I shoved Myra into a pocket of Françoise's voluminous skirts, well out of sight. Mircea saw, but said nothing. He went to the edge of the stage and took Stoker's limp body from Pritkin, hefting it out of the pit as if it were weightless.

"One thing further," he said, after laying Stoker on the boards. He pulled something out of his coat and slipped it onto my foot.

"My shoe." It shone with all the glory a $14.99 special could hope to achieve.

"You dropped it at our first meeting, in your haste to leave. Something told me I might have a chance to return it." His eyes met mine, and the smile edged perilously close to a grin. "That is a lovely gown, but I must say, I preferred your other ensemble. Or lack of it.”

I gave a wry smile and removed the shoe. With my life, I needed combat boots, not heels. Besides, this Cinderella had the Circle, the Senate and the Dark Fey to deal with. She wasn't going to be living happily ever after anytime soon. I handed it to him, careful to avoid actual contact. "Keep it.”

He looked at me quizzically. "What would I do with such a thing?”

I shrugged. "You never know.”

Mircea searched my face for a moment, then moved as if to take my hand. I snatched it back, and a frown line formed on his forehead. "May I assume that we will meet again?”

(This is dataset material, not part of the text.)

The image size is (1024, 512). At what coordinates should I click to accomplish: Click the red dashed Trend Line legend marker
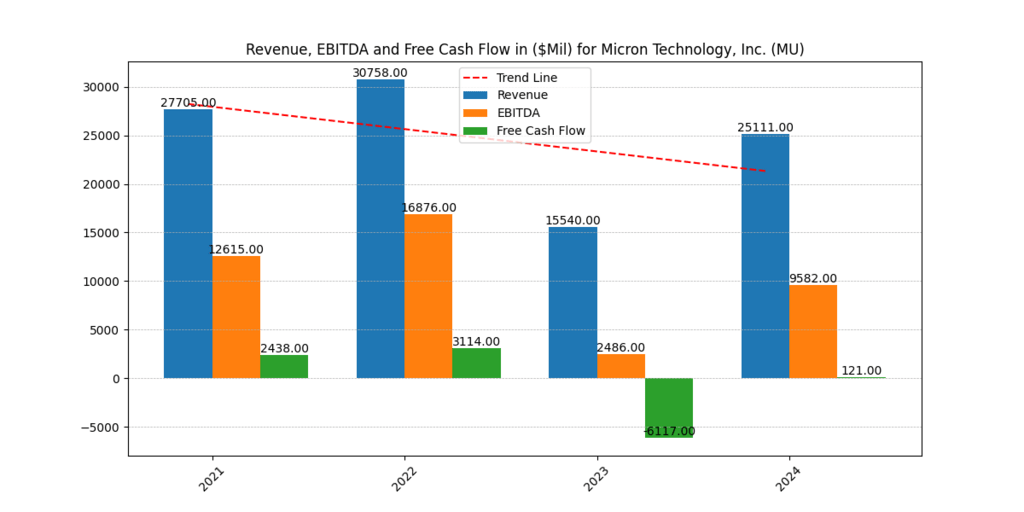[x=477, y=78]
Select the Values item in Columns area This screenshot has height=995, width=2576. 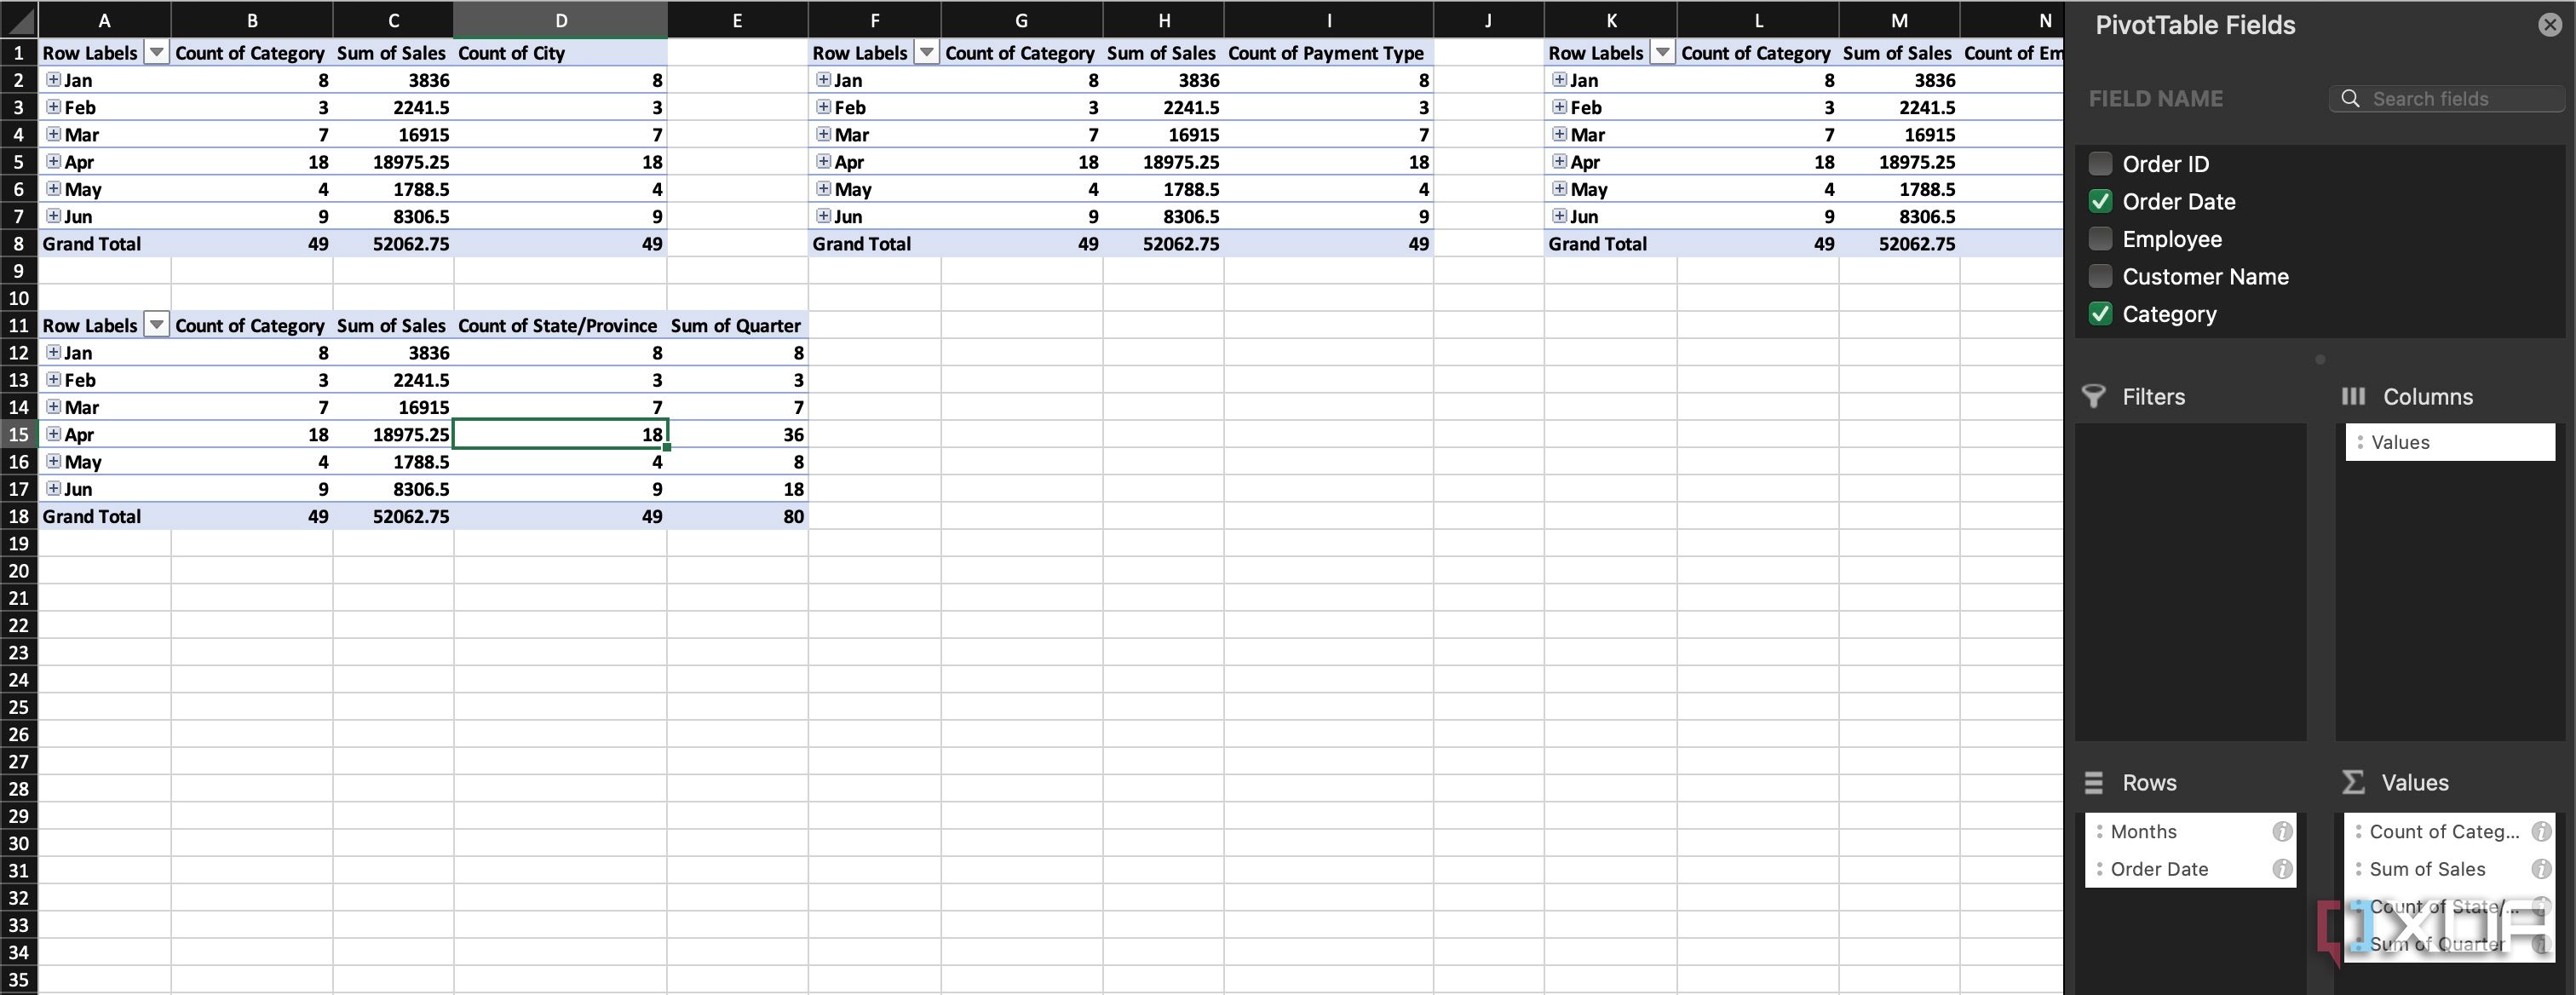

I hesitated. He would meet me, and make the mistake that would lead us to this. Whether I would see him in my future was another story. If I didn't break the geis, I'd never be able to risk it, and the thought twisted my insides into a tight knot. I was so tempted to warn him not to lay the geis that I had to bite my cheek to stay quiet. But as much as I hated it, the damned thing had played a big part in getting me where I was. It had protected me from unwanted advances as a teenager, helped Mircea find me before Tony did as an adult, and convinced him to let me go in the Senate chamber. If I changed that one thing, what would my life be like? I just didn't know.

I finally decided on a literal interpretation. "I think that's safe to say.”

Mircea nodded, picked up Stoker and bowed. He somehow made it graceful despite having a two-hundred-fifty-pound man draped over one shoulder. "I look forward to it, little witch.”

"I'm not a witch.”

He smiled slightly. "I know." He walked offstage without another word. I gritted my teeth and let him go.

"You do make interesting allies," Pritkin commented, vaulting up onstage. "How did you persuade that creature to aid you? They are usually extremely self-interested." I thought he meant Mircea, and was about to explain the extreme folly of referring to any vamp, especially a master, by that term. He saw my expression and elaborated. "The incubus, the one called Dream.”

My brain skidded to a halt. "What?”

"You didn't know what it was?" Pritkin asked, incredulous. "Are you in the habit of taking aid from strange spirits?”

Billy laughed. "No," I said, ignoring him. "The name- what did you call him?”

"It," Pritkin corrected.

"But the name-”

"Appropriate," he agreed, "an incubus called Dream." I goggled at him, and he frowned. "That is what the names it gave you mean. They are all variations of the same word. Why do you ask?”

I sat frozen in stunned comprehension, hearing a rich Spanish accent telling me that his name was Chavez, and exactly what that name meant. I rolled onto my back, staring sightlessly at the high ceiling. I'd handed three boxes from the Senate's prison into Chavez's manicured hands outside the ice rink. It would, of course, be too much to hope that none of them had been Dracula's.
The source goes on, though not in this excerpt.